Monday, August 20, 2012

Homeschooling in Morocco

by Heidi Raki  
TPT Storefront: Heidi Raki 

In June 2011, my husband and I moved our family to Morocco. We wanted to give our sons, ages eight, four, and one, a chance to experience their father's native culture. Also, we wanted our children to have opportunities to learn and speak Arabic and French, languages taught in Moroccan schools. Yet, we worried about the kids developing their English skills while overseas, so we chose to homeschool part-time. 

The children learned a lot in Moroccan schools, but it was soon apparent they didn't always transfer foreign knowledge into English concepts unless pointed out to them. This was particularly true with our four-year-old, who knew the days of the week in Arabic and French but struggled with them in English. In addition, both boys failed to increase their English vocabularies unless prompted.

After a year in Morocco as a homeschooling parent, I discovered a great deal about my children and how they learned. For example, my eight-year-old was a receptive/visual learner. He learned best by reading books and watching movies. He was content getting information through books and websites. Also, he loved facts, and he stored them in his memory bank to be recalled when needed. The four-year-old, on the other hand, was a hands-on learner. He needed to immediately use knowledge gained, whether it applied to playing games or to real life scenarios. He loved to learn via art projects, computer games, cooking projects, or puzzles. He remembered events and ideas but did not recall specific facts unless they related to something of importance to him. It remained to be seen what learning styles the one-year-old developed over time. 

Some of the resources used were:
                 Lower Elementary Grades (ie. eight-year-old):
                                Narrative Writing Journal 
                                Mister and Me Packet 
                                Reading Response Journal 
                 Early Childhood (ie. four-year-old):
                               Primary Narrative Writing Journal 
                               Word Family Making Words Center 
                               Word Family Self Correcting Puzzles  
My kids were wonderful examples that no two children learned the same and that learning took place continuously. Whether homeschooled or in traditional classrooms, I realized there must be consistency in teaching and learning. If they missed a day or two of English lessons, they wanted to discontinue their classes. Therefore, it fell upon my shoulders to be consistent and teach two hours of English and along with their French-Arabic lessons on alternating days. After summer break when school began, the hours decreased to one per day. Even though this was little time, the children connected the knowledge learned in Moroccan schools to English words and concepts. 

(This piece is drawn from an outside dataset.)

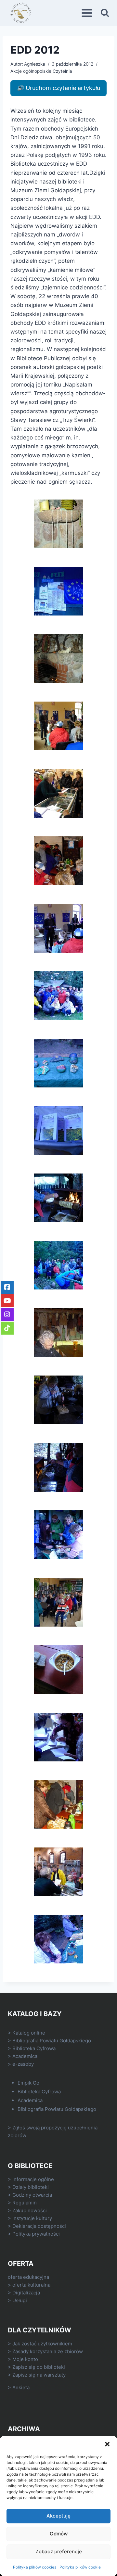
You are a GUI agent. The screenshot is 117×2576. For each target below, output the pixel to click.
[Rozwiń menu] (87, 12)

Through homeschooling, nothing got lost during translations. The children connected two diverse cultures, and they enriched their learning experiences. 

1 comment:

  1. Hello I am homeschooling my son, and I am researching to find the standard common core/or curriculum for 1st graders for all subject areas such as mathematics, science, writing, reading, spelling, language arts, history, and arts. I would like to know if you would recommend me or suggest me books I may purchase to base the lessons. Or even websites would be quite helpful.

    I look forward to hearing from you.